>> Start

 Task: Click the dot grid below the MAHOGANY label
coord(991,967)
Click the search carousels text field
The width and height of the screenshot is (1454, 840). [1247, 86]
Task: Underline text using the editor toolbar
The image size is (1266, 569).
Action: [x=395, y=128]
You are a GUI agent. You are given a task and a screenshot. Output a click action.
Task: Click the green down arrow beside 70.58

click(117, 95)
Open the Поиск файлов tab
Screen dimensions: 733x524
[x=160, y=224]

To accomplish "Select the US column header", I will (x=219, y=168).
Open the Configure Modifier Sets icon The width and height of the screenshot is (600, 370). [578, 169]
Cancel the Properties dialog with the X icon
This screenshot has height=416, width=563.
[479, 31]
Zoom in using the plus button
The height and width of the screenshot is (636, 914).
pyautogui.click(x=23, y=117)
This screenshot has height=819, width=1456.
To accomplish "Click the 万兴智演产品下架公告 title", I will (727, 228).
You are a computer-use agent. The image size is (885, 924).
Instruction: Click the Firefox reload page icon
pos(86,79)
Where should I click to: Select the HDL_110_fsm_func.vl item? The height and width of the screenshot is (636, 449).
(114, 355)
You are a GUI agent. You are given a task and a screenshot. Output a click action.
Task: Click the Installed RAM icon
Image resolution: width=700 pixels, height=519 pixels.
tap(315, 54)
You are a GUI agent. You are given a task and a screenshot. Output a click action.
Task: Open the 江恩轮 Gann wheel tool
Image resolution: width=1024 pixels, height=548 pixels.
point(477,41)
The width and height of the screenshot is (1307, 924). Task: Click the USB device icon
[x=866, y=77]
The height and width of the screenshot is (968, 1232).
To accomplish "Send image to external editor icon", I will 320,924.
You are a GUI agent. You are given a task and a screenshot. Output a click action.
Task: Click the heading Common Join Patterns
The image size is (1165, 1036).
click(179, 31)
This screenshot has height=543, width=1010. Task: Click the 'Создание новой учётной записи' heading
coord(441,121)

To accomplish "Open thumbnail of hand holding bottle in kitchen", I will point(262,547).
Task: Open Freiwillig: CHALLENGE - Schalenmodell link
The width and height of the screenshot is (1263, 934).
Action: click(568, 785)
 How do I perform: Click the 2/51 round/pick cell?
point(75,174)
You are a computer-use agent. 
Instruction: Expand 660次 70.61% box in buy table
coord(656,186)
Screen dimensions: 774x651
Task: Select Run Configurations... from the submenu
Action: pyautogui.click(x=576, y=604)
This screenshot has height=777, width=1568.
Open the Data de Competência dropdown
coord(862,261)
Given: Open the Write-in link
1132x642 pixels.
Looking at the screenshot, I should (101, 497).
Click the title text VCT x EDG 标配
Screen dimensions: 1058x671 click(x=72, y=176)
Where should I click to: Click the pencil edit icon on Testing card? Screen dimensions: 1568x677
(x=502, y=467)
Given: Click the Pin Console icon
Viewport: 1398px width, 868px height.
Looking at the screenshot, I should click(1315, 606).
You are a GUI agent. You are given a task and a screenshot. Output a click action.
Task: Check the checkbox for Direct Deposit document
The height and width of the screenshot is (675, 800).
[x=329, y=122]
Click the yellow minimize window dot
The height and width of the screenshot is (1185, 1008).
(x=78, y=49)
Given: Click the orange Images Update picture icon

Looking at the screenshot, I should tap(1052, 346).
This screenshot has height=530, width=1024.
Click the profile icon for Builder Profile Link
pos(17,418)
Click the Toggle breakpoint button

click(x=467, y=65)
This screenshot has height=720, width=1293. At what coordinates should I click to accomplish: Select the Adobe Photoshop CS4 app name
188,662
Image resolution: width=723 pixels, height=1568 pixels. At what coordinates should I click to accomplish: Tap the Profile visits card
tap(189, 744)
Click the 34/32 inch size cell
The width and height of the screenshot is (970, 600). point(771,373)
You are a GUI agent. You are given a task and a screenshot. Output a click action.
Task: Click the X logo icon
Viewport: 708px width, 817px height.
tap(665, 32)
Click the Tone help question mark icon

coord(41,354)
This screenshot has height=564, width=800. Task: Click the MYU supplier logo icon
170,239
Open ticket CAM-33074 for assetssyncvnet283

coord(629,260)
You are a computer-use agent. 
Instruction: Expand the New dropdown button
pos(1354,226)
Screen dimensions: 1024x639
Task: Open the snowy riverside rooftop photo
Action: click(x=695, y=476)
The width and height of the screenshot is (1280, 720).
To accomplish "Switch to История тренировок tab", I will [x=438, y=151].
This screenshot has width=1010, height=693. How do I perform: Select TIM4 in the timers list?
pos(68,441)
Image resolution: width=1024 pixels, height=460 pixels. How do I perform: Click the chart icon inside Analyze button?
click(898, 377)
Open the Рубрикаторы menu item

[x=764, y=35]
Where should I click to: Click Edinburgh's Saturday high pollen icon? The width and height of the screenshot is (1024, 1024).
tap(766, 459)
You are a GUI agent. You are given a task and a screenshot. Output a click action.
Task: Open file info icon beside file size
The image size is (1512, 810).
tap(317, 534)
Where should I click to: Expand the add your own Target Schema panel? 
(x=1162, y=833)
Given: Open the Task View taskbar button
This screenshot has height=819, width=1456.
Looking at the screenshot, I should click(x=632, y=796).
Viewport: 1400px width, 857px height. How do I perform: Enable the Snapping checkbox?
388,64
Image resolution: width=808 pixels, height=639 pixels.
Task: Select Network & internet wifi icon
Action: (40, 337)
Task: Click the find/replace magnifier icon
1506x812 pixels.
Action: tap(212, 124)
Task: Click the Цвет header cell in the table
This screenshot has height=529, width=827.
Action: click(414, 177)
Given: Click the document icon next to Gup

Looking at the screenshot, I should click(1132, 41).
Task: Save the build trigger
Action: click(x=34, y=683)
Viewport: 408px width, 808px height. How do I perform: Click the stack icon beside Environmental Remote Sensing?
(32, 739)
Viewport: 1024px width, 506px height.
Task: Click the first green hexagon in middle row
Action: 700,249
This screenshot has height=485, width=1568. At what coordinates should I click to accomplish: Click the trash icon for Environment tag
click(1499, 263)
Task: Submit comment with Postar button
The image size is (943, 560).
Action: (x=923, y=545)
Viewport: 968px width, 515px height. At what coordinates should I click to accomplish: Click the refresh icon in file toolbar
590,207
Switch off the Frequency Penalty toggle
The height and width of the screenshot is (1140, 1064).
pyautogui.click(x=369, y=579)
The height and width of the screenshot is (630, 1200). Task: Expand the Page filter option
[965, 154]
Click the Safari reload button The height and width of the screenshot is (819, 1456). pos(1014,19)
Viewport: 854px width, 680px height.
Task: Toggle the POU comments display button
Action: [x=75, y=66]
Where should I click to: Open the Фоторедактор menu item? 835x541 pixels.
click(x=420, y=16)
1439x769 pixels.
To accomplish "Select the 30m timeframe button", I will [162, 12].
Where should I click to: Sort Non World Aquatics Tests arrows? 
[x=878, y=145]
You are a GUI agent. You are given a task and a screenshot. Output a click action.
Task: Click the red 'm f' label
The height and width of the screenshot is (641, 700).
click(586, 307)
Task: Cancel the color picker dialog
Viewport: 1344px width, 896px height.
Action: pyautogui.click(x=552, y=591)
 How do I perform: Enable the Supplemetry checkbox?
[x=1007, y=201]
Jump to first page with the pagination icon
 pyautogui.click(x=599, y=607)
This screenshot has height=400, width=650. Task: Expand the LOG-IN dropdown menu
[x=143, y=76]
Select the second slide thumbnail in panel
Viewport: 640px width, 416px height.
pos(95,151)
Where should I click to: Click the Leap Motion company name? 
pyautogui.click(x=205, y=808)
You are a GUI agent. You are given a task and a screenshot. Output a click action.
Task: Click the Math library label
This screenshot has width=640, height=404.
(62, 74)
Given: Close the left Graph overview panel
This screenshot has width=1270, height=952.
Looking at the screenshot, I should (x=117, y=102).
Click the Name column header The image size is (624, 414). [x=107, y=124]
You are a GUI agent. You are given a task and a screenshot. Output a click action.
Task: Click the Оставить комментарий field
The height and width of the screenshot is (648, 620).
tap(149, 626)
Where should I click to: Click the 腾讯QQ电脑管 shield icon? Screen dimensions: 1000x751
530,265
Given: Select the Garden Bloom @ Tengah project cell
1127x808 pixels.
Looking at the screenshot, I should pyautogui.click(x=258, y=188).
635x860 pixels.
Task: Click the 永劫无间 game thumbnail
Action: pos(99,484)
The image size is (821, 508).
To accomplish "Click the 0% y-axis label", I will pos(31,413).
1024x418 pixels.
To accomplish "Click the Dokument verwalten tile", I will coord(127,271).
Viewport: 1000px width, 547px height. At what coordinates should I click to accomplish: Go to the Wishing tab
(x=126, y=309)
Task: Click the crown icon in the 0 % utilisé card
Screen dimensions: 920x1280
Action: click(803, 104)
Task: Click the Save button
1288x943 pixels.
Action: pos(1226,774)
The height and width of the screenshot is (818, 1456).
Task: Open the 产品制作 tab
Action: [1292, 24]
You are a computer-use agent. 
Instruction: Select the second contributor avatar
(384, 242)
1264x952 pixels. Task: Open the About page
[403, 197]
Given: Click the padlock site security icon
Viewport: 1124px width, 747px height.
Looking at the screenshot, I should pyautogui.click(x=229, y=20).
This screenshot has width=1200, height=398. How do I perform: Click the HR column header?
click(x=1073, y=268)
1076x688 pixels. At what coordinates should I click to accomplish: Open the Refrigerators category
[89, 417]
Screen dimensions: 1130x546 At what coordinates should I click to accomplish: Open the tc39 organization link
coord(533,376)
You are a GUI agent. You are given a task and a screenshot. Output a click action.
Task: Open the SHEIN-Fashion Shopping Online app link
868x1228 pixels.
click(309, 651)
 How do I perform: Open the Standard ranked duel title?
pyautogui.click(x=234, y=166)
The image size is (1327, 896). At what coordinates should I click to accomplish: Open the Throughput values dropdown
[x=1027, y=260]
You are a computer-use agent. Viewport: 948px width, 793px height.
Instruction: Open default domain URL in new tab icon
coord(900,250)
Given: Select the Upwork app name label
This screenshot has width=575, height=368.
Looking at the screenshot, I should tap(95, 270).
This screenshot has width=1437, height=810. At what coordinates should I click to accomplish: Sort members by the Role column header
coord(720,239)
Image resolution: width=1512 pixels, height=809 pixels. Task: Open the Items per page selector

>> End

### [Your task]
Reproduce the records verbatim, beginning at the line that contains "Click the Safari" and stopping after the line that contains "[x=1007, y=201]".

### [Response to this task]
Click the Safari reload button The height and width of the screenshot is (819, 1456). pos(1014,19)
Viewport: 854px width, 680px height.
Task: Toggle the POU comments display button
Action: [x=75, y=66]
Where should I click to: Open the Фоторедактор menu item? 835x541 pixels.
click(x=420, y=16)
1439x769 pixels.
To accomplish "Select the 30m timeframe button", I will [162, 12].
Where should I click to: Sort Non World Aquatics Tests arrows? 
[x=878, y=145]
You are a GUI agent. You are given a task and a screenshot. Output a click action.
Task: Click the red 'm f' label
The height and width of the screenshot is (641, 700).
click(586, 307)
Task: Cancel the color picker dialog
Viewport: 1344px width, 896px height.
Action: pyautogui.click(x=552, y=591)
 How do I perform: Enable the Supplemetry checkbox?
[x=1007, y=201]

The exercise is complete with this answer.